The expected output is each line in the data below that includes the string "menu".
+---+
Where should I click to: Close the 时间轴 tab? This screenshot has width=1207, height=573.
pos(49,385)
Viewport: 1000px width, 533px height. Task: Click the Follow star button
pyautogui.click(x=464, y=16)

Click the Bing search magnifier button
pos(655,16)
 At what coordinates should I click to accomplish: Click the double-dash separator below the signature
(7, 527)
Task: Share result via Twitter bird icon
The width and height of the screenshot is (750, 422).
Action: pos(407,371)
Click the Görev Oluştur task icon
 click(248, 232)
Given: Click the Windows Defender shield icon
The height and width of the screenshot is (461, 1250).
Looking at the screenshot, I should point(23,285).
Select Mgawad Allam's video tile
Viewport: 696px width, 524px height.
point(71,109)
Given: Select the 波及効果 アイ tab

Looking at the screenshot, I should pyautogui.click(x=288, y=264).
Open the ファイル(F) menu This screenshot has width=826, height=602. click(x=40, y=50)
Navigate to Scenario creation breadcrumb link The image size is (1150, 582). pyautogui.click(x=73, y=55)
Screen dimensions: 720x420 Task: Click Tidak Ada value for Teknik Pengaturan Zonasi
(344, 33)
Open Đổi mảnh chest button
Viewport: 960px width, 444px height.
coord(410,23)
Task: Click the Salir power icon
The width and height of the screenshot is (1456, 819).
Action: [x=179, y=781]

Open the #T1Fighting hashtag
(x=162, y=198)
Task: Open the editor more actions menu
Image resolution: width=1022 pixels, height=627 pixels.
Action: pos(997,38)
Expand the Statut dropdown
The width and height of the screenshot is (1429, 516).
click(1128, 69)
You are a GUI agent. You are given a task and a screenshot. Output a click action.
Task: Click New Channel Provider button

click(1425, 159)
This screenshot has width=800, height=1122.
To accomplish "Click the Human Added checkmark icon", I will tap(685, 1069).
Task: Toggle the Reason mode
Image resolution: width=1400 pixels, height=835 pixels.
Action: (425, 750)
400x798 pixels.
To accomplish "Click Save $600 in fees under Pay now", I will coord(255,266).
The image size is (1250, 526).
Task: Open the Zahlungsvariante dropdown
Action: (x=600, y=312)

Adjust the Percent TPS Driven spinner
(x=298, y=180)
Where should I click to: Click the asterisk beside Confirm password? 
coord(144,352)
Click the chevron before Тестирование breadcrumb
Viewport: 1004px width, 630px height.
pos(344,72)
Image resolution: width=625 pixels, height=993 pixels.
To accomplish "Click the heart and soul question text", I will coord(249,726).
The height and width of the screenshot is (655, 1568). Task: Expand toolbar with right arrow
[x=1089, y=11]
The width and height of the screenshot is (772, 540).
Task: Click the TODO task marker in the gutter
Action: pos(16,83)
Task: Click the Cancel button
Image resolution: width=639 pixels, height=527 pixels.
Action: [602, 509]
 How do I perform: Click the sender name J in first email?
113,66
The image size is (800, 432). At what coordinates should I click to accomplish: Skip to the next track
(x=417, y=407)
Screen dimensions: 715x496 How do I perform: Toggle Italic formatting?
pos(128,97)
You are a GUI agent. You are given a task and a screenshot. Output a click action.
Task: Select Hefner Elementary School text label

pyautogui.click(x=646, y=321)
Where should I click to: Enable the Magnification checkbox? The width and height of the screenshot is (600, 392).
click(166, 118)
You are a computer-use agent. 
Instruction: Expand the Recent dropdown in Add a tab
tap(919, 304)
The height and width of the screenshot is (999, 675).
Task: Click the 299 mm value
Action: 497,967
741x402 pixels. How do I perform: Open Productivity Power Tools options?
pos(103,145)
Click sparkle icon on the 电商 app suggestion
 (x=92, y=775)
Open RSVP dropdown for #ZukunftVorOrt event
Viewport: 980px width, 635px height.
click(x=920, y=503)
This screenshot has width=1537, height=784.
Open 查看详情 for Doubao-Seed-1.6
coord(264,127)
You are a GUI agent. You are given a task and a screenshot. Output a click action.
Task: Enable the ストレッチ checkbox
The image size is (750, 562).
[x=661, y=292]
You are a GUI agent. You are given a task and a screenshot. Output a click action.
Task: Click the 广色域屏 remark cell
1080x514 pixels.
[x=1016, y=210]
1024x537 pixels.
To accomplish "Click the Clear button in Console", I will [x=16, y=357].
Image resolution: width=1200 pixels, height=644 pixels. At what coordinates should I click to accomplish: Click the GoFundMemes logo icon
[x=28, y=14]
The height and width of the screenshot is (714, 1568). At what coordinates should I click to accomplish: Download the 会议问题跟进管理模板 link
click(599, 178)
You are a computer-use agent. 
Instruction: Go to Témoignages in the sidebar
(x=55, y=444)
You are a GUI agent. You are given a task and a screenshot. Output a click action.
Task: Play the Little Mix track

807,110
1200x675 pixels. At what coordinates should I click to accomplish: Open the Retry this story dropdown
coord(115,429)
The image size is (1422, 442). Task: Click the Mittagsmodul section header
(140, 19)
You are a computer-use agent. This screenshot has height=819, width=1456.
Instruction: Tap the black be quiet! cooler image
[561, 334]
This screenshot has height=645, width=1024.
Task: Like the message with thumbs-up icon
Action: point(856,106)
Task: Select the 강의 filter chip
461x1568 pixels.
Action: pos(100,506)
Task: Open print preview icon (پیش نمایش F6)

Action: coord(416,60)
+---+
Solution for this exercise:
Open the ファイル(F) menu This screenshot has width=826, height=602. click(x=40, y=50)
Task: Open the editor more actions menu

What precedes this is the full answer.